CalcProbCoherence(phi, dtm, M = 5)
A numeric matrix or a numeric vector. The vector, or rows of the matrix represent the numeric relationship between topic(s) and terms. For example, this relationship may be p(word|topic) or p(topic|word).
A document term matrix or co-occurrence matrix of class
matrix
or whose class inherits from the Matrix
package. Columns
must index terms.
An integer for the number of words to be used in the calculation. Defaults to 5
Returns an object of class numeric
corresponding to the
probabilistic coherence of the input topic(s).
# Load a pre-formatted dtm and topic model
data(nih_sample_topic_model)
data(nih_sample_dtm)
CalcProbCoherence(phi = nih_sample_topic_model$phi, dtm = nih_sample_dtm, M = 5)

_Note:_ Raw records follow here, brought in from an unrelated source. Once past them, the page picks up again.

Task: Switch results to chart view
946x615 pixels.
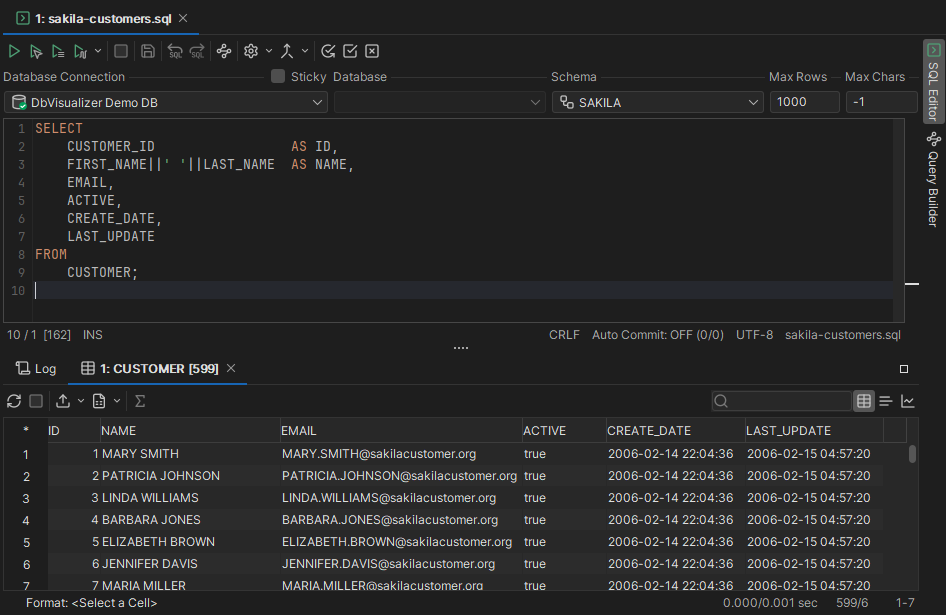Action: coord(908,401)
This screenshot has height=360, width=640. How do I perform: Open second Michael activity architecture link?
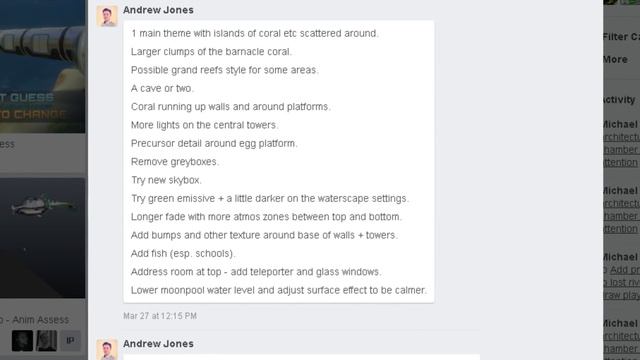click(621, 216)
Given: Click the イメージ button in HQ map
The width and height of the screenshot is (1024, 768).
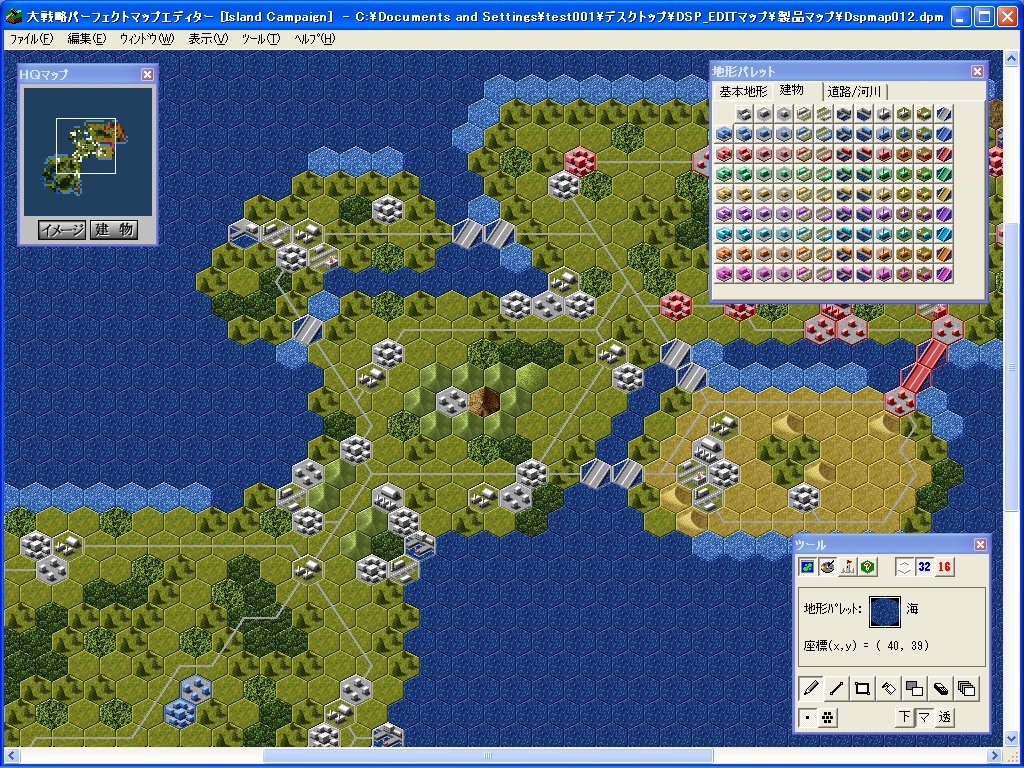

#> t_1 t_2 t_3 t_4 t_5 t_6 t_7
#> 0.05409345 0.41333333 0.16700000 0.19807143 0.15443478 0.26428571 0.24666667
#> t_8 t_9 t_10 t_11 t_12 t_13 t_14
#> 0.26169048 0.16490323 0.09089027 0.05856349 0.21644444 0.17644444 0.11154266
#> t_15 t_16 t_17 t_18 t_19 t_20 t_21
#> 0.35659259 0.20107407 0.24287931 0.48583598 0.15270529 0.37666667 0.38766667
#> t_22 t_23 t_24 t_25 t_26 t_27 t_28
#> 0.03250000 0.04352301 0.23952941 0.05400000 0.12155796 0.16772038 0.08503759
#> t_29 t_30
#> 0.04866667 0.33266667